Perhaps what could have made OBSESSED more tolerable on a cheeky
and subversive level is if it more broadly embraced its blaxploitaion
leanings. Make no mistake:
they are there. When you have
a black female hero and a white female villain, it’s hard to overlook
the racial overtones, and the film could have become an entertainingly sordid and
sleazy affair if it had more nerve. Alas,
nerve is what OBSESSED lacks in spades; it’s funny, but for being deemed
as an erotic thriller, the film is anything but erotic (which is not
helped by the stunted and nerveless PG-13 rating...sigh).
Beyond its disapprovingly docile tone, the script by David Loughery
(THE STEPFATHER, THE GOOD SON, and last year’s fiercely wrongheaded LAKEVIEW
TERRACE) manages to turn a blind eye to rationality and realism at
every turn. For example, the
more Lisa turns on to Derek, the more he subverts the experiences and does
not tell anyone about it, including his office’s HR department.
Clearly, Derek naïvely lives within a tight and ignorant cultural
bubble, having never seen movies where characters like him have starved
off the advances of co-workers, only to say nothing to their superiors and
bosses which leads to them later being brought up on false charges of
sexual assault by the woman. However, Derek does adhere to the principles of the “Idiot
Plot Syndrome” in the instance that he allows everything to happen to
him...seeing as he is an idiot. Then
there is the character of Lisa herself, whom is rarely a compelling
antagonist here; she’s more of an engine that is used to propel the story
than a flesh and blood persona. Instead
of giving her plausible motivations and getting into her twisted mindset,
Lisa is cartoonishly developed as a sick and outrageously warped human
being. By failing to give us
a portal into her prerogative, OBSESSED is almost never scary or sinister.
All Lisa becomes is a vanilla (pun intended) stock villain right out of the cliché
factory, which is not aided by how ludicrously broad Ali Larter plays her.
Since this oversexed, man-hungry creature is never intriguing, never
realistically drawn, and never even attains a level sophisticated menace, Lisa
emerges as a character that invites scornful laughter, which is not the
intended effect.
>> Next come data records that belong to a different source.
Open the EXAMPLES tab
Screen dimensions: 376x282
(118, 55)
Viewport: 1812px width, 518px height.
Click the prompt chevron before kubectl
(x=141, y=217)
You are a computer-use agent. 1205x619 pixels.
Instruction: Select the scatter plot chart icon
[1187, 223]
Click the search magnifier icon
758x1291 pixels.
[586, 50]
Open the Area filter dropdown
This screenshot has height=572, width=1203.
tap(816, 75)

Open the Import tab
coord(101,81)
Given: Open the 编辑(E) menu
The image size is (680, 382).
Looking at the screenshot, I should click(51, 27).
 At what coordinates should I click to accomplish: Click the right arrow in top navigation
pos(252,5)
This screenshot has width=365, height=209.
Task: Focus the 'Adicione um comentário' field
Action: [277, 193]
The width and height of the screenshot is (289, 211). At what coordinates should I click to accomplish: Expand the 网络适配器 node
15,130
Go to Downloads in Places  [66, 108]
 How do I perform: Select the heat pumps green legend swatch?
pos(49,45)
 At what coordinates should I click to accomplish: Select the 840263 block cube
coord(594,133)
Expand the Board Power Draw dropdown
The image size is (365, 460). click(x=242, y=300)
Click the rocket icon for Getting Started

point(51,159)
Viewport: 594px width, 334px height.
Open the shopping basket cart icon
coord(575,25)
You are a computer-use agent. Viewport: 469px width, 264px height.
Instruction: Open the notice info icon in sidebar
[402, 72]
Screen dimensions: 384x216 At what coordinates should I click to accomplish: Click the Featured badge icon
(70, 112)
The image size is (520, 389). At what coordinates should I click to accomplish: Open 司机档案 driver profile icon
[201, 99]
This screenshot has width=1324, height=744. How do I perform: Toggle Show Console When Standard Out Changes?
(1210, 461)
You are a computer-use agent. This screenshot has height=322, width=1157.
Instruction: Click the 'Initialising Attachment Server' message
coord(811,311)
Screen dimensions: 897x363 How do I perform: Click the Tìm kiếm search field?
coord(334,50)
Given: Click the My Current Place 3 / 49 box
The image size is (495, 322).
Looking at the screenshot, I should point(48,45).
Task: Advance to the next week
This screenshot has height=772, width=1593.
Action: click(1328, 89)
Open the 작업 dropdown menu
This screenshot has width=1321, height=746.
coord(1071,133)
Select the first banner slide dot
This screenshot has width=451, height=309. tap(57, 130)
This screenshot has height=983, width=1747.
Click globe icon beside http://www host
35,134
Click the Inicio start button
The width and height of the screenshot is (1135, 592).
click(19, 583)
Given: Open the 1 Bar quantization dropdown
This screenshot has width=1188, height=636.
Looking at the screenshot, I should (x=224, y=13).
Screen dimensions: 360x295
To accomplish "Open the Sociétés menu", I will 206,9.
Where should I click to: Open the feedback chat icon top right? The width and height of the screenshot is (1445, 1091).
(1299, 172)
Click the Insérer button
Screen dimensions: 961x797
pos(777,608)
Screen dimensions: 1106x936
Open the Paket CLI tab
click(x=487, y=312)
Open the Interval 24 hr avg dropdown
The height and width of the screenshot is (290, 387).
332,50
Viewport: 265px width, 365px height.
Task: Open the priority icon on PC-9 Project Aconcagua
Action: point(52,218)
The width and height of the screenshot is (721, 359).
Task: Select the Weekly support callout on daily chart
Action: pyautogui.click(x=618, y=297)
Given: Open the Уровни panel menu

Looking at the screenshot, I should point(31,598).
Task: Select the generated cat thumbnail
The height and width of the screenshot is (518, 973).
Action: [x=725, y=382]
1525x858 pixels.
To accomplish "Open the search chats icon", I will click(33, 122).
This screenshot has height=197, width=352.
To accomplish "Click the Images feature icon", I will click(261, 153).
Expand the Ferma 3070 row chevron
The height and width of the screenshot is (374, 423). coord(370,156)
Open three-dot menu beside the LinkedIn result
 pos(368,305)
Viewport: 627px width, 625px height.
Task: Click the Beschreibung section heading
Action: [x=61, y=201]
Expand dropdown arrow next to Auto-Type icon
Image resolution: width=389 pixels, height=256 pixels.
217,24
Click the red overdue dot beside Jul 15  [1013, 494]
And
I guess that’s what ultimately is what hurts OBSESSED the most; this
female-predator domestic thriller is just dull, lifeless, and without
anything approximately innovation or creativity.
It’s a thriller that just spins its wheels with such an
exasperating repetitiveness. Films
like this – even the ones where you can see precisely where they are
heading before the final credits roll by – still manage to generate a
legitimate sense of unease and pathos.
OBSESSED inspires a lot of giggles, eye rolling, and
chair-squirming yawns.
Lacking a sense of timeliness or veracity with its underlining
story, combined with a scandalously unsexy and ridiculous tone throughout,
there is very little to obsess about while watching OBSESSED. Yes, it’s a momentary giddy thrill to see Beyonce Knowles
talking a good game of trash while methodically beating on her white
devilled prey near the film’s conclusion, but the film leading up to
that sensationalistic moment perhaps was not smutty, trashy, or
sensationalistic enough. Instead,
OBSESSED is just another in a painfully long list of empty-calorie, low
rent stalker thrillers that is far-too-easily avoidable.